Retype the entries between the lines holding "will click(x=135, y=670)." and "pos(1526,20)", inclusive, with no changes.

>>>>

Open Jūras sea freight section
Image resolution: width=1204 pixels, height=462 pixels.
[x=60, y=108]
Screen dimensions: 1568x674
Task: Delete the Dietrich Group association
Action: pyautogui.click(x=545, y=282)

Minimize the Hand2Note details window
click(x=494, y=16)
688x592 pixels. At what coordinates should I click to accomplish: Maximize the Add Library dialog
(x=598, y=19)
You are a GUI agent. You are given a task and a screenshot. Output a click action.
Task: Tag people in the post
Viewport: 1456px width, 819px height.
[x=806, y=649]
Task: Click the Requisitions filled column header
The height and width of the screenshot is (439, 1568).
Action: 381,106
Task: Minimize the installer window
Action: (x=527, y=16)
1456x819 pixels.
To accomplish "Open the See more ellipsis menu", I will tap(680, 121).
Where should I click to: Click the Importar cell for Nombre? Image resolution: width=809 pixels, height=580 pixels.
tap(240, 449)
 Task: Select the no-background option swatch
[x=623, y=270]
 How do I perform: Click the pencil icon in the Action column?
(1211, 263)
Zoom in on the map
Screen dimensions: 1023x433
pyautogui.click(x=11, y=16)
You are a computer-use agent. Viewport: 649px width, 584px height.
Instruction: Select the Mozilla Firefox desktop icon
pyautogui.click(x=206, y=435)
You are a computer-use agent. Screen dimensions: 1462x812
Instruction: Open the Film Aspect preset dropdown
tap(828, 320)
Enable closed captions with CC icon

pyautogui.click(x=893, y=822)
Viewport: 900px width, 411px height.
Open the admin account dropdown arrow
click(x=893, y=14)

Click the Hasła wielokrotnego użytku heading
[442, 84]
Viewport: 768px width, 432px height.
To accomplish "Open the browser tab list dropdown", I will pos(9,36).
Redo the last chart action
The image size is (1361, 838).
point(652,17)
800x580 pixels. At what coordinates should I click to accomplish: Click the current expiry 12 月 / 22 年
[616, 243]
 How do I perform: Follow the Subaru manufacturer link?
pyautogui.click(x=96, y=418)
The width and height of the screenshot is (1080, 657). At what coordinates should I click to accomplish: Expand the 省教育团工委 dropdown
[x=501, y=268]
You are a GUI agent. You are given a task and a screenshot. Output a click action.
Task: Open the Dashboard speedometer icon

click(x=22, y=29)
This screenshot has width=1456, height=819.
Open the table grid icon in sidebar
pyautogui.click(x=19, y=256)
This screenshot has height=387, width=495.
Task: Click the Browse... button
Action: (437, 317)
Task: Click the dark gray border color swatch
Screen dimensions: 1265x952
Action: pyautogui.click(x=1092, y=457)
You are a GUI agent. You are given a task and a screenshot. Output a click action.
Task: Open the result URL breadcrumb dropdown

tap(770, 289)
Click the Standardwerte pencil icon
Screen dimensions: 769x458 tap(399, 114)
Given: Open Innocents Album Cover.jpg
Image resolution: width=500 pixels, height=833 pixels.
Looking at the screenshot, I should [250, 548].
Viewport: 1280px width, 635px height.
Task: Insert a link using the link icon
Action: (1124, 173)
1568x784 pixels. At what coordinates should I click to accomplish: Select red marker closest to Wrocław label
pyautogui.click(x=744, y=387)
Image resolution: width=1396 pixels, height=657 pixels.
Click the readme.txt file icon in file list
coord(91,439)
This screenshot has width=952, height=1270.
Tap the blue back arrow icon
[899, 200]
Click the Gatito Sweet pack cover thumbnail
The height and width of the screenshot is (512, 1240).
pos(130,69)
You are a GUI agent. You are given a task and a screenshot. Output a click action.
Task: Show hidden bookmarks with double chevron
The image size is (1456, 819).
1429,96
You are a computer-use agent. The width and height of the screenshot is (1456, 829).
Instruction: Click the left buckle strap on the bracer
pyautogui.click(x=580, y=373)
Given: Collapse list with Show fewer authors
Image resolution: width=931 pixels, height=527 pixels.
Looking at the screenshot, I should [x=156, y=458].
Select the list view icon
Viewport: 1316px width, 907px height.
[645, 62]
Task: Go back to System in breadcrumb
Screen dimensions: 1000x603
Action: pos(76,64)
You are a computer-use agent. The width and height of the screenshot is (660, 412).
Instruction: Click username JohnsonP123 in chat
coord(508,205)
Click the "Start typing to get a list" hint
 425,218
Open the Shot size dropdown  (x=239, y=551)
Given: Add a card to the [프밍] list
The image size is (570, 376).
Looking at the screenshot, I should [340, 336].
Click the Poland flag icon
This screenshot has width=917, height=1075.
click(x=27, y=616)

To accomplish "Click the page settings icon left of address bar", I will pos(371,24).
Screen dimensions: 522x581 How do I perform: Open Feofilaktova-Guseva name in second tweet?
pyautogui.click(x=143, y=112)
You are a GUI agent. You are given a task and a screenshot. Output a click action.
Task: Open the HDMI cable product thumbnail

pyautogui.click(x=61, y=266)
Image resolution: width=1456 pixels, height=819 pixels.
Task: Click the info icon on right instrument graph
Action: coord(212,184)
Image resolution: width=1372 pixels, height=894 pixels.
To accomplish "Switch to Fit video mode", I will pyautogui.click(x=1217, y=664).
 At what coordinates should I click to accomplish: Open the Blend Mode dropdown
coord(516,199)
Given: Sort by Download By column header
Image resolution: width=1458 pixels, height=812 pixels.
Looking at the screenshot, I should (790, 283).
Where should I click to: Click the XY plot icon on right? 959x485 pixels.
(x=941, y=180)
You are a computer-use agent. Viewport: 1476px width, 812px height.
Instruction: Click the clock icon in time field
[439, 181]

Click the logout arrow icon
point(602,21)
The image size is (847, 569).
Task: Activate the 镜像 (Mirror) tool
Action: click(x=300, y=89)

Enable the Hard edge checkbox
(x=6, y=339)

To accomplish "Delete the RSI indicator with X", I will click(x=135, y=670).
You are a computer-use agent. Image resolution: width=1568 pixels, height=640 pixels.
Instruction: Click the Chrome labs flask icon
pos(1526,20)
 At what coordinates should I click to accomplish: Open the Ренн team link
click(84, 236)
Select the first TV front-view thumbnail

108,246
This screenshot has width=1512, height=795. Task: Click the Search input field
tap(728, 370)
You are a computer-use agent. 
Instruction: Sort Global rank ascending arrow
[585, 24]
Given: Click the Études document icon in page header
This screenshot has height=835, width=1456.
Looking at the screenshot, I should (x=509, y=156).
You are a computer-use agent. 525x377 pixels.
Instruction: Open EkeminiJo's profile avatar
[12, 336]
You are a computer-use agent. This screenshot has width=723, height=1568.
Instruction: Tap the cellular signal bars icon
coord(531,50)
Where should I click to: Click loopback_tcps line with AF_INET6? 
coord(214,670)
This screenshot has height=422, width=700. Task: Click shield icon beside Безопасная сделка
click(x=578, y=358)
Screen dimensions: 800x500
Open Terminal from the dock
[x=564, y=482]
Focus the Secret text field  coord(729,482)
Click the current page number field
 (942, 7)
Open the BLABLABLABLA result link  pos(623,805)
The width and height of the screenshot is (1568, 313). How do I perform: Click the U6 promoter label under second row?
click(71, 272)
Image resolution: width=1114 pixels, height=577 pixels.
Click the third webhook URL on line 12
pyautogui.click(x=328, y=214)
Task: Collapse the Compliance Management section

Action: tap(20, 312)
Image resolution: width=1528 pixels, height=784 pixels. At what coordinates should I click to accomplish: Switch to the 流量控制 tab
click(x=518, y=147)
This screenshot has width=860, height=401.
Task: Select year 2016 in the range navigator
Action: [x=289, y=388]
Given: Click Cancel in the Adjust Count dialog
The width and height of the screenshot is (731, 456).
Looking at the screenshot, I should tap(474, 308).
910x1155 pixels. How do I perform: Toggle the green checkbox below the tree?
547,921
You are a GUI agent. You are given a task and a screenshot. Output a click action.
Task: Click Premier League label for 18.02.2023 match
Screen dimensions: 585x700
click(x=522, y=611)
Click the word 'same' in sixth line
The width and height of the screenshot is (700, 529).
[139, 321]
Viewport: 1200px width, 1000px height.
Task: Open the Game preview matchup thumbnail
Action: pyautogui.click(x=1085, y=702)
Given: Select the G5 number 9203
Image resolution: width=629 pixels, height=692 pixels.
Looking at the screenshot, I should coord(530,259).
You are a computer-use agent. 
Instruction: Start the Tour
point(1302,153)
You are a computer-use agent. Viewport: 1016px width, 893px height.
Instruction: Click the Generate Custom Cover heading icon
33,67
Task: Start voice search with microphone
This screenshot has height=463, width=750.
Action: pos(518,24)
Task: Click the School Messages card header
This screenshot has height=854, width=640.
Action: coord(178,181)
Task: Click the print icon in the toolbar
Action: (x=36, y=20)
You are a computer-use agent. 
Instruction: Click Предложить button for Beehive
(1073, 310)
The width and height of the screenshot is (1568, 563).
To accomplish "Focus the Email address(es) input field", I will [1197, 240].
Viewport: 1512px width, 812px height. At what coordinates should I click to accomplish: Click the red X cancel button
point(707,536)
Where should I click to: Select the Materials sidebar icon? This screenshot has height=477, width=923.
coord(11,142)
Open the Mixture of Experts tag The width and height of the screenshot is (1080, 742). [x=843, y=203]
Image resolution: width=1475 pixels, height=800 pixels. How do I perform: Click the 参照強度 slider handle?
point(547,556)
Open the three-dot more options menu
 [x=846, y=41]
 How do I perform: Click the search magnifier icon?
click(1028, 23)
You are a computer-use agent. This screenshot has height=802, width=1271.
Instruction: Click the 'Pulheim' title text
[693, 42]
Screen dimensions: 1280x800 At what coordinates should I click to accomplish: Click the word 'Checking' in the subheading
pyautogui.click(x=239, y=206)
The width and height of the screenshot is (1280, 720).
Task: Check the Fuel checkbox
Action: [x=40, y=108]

<<<<

> _EXERCISE OUTPUT_:
To accomplish "Delete the RSI indicator with X", I will click(x=135, y=670).
You are a computer-use agent. Image resolution: width=1568 pixels, height=640 pixels.
Instruction: Click the Chrome labs flask icon
pos(1526,20)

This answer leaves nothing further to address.